[Provided records Boundary: Start]

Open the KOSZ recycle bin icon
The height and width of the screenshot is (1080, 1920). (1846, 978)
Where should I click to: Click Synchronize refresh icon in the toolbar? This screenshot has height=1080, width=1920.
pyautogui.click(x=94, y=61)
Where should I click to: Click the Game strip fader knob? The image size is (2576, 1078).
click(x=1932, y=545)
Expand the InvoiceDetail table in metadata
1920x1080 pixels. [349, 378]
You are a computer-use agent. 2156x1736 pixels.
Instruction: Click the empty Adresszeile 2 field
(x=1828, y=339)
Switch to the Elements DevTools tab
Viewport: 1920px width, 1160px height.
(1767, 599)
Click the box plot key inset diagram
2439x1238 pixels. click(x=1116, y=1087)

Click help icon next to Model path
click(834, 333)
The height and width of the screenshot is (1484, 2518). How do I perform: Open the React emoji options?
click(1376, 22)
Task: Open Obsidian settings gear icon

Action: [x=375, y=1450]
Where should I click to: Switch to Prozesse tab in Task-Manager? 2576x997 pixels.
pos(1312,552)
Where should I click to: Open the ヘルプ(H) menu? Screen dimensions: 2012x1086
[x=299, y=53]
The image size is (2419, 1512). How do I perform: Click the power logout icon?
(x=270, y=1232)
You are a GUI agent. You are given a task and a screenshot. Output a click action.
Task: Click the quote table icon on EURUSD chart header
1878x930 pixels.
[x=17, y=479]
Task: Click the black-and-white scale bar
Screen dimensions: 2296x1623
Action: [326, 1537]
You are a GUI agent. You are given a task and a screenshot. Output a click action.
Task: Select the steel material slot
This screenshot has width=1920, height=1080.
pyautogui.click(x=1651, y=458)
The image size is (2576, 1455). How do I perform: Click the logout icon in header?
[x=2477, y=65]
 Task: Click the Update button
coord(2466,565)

[Provided records Boundary: End]

* **Problem requirements**: All of the data above must be repeated exactly.

* **Exercise answer**:
Open the KOSZ recycle bin icon
The height and width of the screenshot is (1080, 1920). (1846, 978)
Where should I click to: Click Synchronize refresh icon in the toolbar? This screenshot has height=1080, width=1920.
pyautogui.click(x=94, y=61)
Where should I click to: Click the Game strip fader knob? The image size is (2576, 1078).
click(x=1932, y=545)
Expand the InvoiceDetail table in metadata
1920x1080 pixels. [349, 378]
You are a computer-use agent. 2156x1736 pixels.
Instruction: Click the empty Adresszeile 2 field
(x=1828, y=339)
Switch to the Elements DevTools tab
Viewport: 1920px width, 1160px height.
(1767, 599)
Click the box plot key inset diagram
2439x1238 pixels. click(x=1116, y=1087)

Click help icon next to Model path
click(834, 333)
The height and width of the screenshot is (1484, 2518). How do I perform: Open the React emoji options?
click(1376, 22)
Task: Open Obsidian settings gear icon

Action: [x=375, y=1450]
Where should I click to: Switch to Prozesse tab in Task-Manager? 2576x997 pixels.
pos(1312,552)
Where should I click to: Open the ヘルプ(H) menu? Screen dimensions: 2012x1086
[x=299, y=53]
The image size is (2419, 1512). How do I perform: Click the power logout icon?
(x=270, y=1232)
You are a GUI agent. You are given a task and a screenshot. Output a click action.
Task: Click the quote table icon on EURUSD chart header
1878x930 pixels.
[x=17, y=479]
Task: Click the black-and-white scale bar
Screen dimensions: 2296x1623
Action: [326, 1537]
You are a GUI agent. You are given a task and a screenshot. Output a click action.
Task: Select the steel material slot
This screenshot has width=1920, height=1080.
pyautogui.click(x=1651, y=458)
The image size is (2576, 1455). How do I perform: Click the logout icon in header?
[x=2477, y=65]
 Task: Click the Update button
coord(2466,565)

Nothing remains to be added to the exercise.